● **WHAT TO PRODUCE**
Format the data below as a JSON array of strings, with each line as its own string and blank lines omitted.

================================

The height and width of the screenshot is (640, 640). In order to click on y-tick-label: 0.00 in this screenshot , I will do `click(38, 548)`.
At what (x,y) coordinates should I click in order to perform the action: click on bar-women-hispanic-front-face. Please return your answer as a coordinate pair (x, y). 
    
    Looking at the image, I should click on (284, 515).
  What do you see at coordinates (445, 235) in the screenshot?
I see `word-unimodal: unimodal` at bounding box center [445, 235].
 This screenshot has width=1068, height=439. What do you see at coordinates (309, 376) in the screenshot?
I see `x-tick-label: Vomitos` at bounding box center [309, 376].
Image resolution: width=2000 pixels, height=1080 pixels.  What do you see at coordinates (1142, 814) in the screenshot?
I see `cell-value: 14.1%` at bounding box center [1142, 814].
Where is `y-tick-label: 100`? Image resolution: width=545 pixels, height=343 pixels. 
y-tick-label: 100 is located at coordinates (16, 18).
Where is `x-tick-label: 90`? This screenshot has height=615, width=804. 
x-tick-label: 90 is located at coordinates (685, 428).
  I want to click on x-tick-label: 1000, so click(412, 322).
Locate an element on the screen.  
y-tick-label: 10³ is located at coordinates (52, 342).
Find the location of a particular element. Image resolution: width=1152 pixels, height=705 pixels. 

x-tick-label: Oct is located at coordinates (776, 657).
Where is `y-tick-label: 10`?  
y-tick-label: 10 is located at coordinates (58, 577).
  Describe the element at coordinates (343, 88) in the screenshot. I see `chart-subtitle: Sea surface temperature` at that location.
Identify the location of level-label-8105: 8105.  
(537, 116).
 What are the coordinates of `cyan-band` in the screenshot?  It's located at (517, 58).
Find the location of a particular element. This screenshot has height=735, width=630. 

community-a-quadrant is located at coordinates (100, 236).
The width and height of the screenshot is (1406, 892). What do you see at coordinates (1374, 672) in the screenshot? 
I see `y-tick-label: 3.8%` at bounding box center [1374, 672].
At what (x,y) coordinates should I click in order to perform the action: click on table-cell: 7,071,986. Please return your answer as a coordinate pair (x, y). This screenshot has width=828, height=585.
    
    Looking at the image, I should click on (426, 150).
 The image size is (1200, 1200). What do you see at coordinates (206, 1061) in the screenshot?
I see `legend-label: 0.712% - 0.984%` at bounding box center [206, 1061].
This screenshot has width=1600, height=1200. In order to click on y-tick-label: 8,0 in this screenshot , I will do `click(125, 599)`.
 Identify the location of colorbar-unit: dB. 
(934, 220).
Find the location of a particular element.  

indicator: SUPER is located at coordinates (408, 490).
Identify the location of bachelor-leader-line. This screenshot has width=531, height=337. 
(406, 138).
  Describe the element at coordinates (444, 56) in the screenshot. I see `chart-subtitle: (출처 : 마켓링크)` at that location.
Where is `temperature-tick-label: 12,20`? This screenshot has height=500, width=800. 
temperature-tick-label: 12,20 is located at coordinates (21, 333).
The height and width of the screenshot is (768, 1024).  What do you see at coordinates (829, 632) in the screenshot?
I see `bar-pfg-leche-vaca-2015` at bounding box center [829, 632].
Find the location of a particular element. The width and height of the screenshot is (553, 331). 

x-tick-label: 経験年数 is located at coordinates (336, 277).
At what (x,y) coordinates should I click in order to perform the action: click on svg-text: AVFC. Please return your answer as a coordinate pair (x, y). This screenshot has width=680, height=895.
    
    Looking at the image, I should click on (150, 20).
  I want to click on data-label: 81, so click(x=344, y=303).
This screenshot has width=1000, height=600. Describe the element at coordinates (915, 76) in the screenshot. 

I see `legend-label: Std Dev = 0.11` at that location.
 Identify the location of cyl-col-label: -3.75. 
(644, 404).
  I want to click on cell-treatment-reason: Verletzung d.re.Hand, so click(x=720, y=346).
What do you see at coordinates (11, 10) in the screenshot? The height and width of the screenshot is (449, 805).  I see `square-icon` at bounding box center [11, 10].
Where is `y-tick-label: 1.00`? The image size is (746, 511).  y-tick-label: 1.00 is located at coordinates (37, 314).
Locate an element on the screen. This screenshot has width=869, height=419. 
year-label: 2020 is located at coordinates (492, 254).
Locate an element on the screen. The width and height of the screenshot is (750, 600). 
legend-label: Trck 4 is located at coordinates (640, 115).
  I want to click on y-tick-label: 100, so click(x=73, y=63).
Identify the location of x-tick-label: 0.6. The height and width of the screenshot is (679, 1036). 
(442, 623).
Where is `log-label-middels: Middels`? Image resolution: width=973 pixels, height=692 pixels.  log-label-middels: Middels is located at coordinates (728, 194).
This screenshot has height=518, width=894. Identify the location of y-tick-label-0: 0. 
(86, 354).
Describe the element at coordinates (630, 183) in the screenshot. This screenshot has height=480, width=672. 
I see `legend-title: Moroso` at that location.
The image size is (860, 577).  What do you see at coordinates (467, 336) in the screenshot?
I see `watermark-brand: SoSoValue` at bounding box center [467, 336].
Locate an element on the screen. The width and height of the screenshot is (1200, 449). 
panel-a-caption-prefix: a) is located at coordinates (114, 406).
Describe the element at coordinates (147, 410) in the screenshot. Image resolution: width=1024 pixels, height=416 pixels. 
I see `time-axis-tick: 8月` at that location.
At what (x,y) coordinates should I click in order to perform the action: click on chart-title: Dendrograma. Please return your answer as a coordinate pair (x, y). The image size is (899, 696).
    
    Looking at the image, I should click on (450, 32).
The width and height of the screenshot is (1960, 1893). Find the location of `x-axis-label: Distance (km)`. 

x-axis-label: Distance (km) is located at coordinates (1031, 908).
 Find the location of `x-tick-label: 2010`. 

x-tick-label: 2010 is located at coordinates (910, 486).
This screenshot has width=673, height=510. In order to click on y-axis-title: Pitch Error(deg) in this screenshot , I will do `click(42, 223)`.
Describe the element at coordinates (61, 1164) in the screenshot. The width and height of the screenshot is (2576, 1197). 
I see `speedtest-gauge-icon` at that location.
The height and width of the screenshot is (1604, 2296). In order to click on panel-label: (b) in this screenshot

================================

● **RESULT BELOW**
[
  "The height and width of the screenshot is (640, 640). In order to click on y-tick-label: 0.00 in this screenshot , I will do `click(38, 548)`.",
  "At what (x,y) coordinates should I click in order to perform the action: click on bar-women-hispanic-front-face. Please return your answer as a coordinate pair (x, y). ",
  "    Looking at the image, I should click on (284, 515).",
  "  What do you see at coordinates (445, 235) in the screenshot?",
  "I see `word-unimodal: unimodal` at bounding box center [445, 235].",
  " This screenshot has width=1068, height=439. What do you see at coordinates (309, 376) in the screenshot?",
  "I see `x-tick-label: Vomitos` at bounding box center [309, 376].",
  "Image resolution: width=2000 pixels, height=1080 pixels.  What do you see at coordinates (1142, 814) in the screenshot?",
  "I see `cell-value: 14.1%` at bounding box center [1142, 814].",
  "Where is `y-tick-label: 100`? Image resolution: width=545 pixels, height=343 pixels. ",
  "y-tick-label: 100 is located at coordinates (16, 18).",
  "Where is `x-tick-label: 90`? This screenshot has height=615, width=804. ",
  "x-tick-label: 90 is located at coordinates (685, 428).",
  "  I want to click on x-tick-label: 1000, so click(412, 322).",
  "Locate an element on the screen.  ",
  "y-tick-label: 10³ is located at coordinates (52, 342).",
  "Find the location of a particular element. Image resolution: width=1152 pixels, height=705 pixels. ",
  "x-tick-label: Oct is located at coordinates (776, 657).",
  "Where is `y-tick-label: 10`?  ",
  "y-tick-label: 10 is located at coordinates (58, 577).",
  "  Describe the element at coordinates (343, 88) in the screenshot. I see `chart-subtitle: Sea surface temperature` at that location.",
  "Identify the location of level-label-8105: 8105.  ",
  "(537, 116).",
  " What are the coordinates of `cyan-band` in the screenshot?  It's located at (517, 58).",
  "Find the location of a particular element. This screenshot has height=735, width=630. ",
  "community-a-quadrant is located at coordinates (100, 236).",
  "The width and height of the screenshot is (1406, 892). What do you see at coordinates (1374, 672) in the screenshot? ",
  "I see `y-tick-label: 3.8%` at bounding box center [1374, 672].",
  "At what (x,y) coordinates should I click in order to perform the action: click on table-cell: 7,071,986. Please return your answer as a coordinate pair (x, y). This screenshot has width=828, height=585.",
  "    Looking at the image, I should click on (426, 150).",
  " The image size is (1200, 1200). What do you see at coordinates (206, 1061) in the screenshot?",
  "I see `legend-label: 0.712% - 0.984%` at bounding box center [206, 1061].",
  "This screenshot has width=1600, height=1200. In order to click on y-tick-label: 8,0 in this screenshot , I will do `click(125, 599)`.",
  " Identify the location of colorbar-unit: dB. ",
  "(934, 220).",
  "Find the location of a particular element.  ",
  "indicator: SUPER is located at coordinates (408, 490).",
  "Identify the location of bachelor-leader-line. This screenshot has width=531, height=337. ",
  "(406, 138).",
  "  Describe the element at coordinates (444, 56) in the screenshot. I see `chart-subtitle: (출처 : 마켓링크)` at that location.",
  "Where is `temperature-tick-label: 12,20`? This screenshot has height=500, width=800. ",
  "temperature-tick-label: 12,20 is located at coordinates (21, 333).",
  "The height and width of the screenshot is (768, 1024).  What do you see at coordinates (829, 632) in the screenshot?",
  "I see `bar-pfg-leche-vaca-2015` at bounding box center [829, 632].",
  "Find the location of a particular element. The width and height of the screenshot is (553, 331). ",
  "x-tick-label: 経験年数 is located at coordinates (336, 277).",
  "At what (x,y) coordinates should I click in order to perform the action: click on svg-text: AVFC. Please return your answer as a coordinate pair (x, y). This screenshot has width=680, height=895.",
  "    Looking at the image, I should click on (150, 20).",
  "  I want to click on data-label: 81, so click(x=344, y=303).",
  "This screenshot has width=1000, height=600. Describe the element at coordinates (915, 76) in the screenshot. ",
  "I see `legend-label: Std Dev = 0.11` at that location.",
  " Identify the location of cyl-col-label: -3.75. ",
  "(644, 404).",
  "  I want to click on cell-treatment-reason: Verletzung d.re.Hand, so click(x=720, y=346).",
  "What do you see at coordinates (11, 10) in the screenshot? The height and width of the screenshot is (449, 805).  I see `square-icon` at bounding box center [11, 10].",
  "Where is `y-tick-label: 1.00`? The image size is (746, 511).  y-tick-label: 1.00 is located at coordinates (37, 314).",
  "Locate an element on the screen. This screenshot has width=869, height=419. ",
  "year-label: 2020 is located at coordinates (492, 254).",
  "Locate an element on the screen. The width and height of the screenshot is (750, 600). ",
  "legend-label: Trck 4 is located at coordinates (640, 115).",
  "  I want to click on y-tick-label: 100, so click(x=73, y=63).",
  "Identify the location of x-tick-label: 0.6. The height and width of the screenshot is (679, 1036). ",
  "(442, 623).",
  "Where is `log-label-middels: Middels`? Image resolution: width=973 pixels, height=692 pixels.  log-label-middels: Middels is located at coordinates (728, 194).",
  "This screenshot has height=518, width=894. Identify the location of y-tick-label-0: 0. ",
  "(86, 354).",
  "Describe the element at coordinates (630, 183) in the screenshot. This screenshot has height=480, width=672. ",
  "I see `legend-title: Moroso` at that location.",
  "The image size is (860, 577).  What do you see at coordinates (467, 336) in the screenshot?",
  "I see `watermark-brand: SoSoValue` at bounding box center [467, 336].",
  "Locate an element on the screen. The width and height of the screenshot is (1200, 449). ",
  "panel-a-caption-prefix: a) is located at coordinates (114, 406).",
  "Describe the element at coordinates (147, 410) in the screenshot. Image resolution: width=1024 pixels, height=416 pixels. ",
  "I see `time-axis-tick: 8月` at that location.",
  "At what (x,y) coordinates should I click in order to perform the action: click on chart-title: Dendrograma. Please return your answer as a coordinate pair (x, y). The image size is (899, 696).",
  "    Looking at the image, I should click on (450, 32).",
  "The width and height of the screenshot is (1960, 1893). Find the location of `x-axis-label: Distance (km)`. ",
  "x-axis-label: Distance (km) is located at coordinates (1031, 908).",
  " Find the location of `x-tick-label: 2010`. ",
  "x-tick-label: 2010 is located at coordinates (910, 486).",
  "This screenshot has width=673, height=510. In order to click on y-axis-title: Pitch Error(deg) in this screenshot , I will do `click(42, 223)`.",
  "Describe the element at coordinates (61, 1164) in the screenshot. The width and height of the screenshot is (2576, 1197). ",
  "I see `speedtest-gauge-icon` at that location.",
  "The height and width of the screenshot is (1604, 2296). In order to click on panel-label: (b) in this screenshot"
]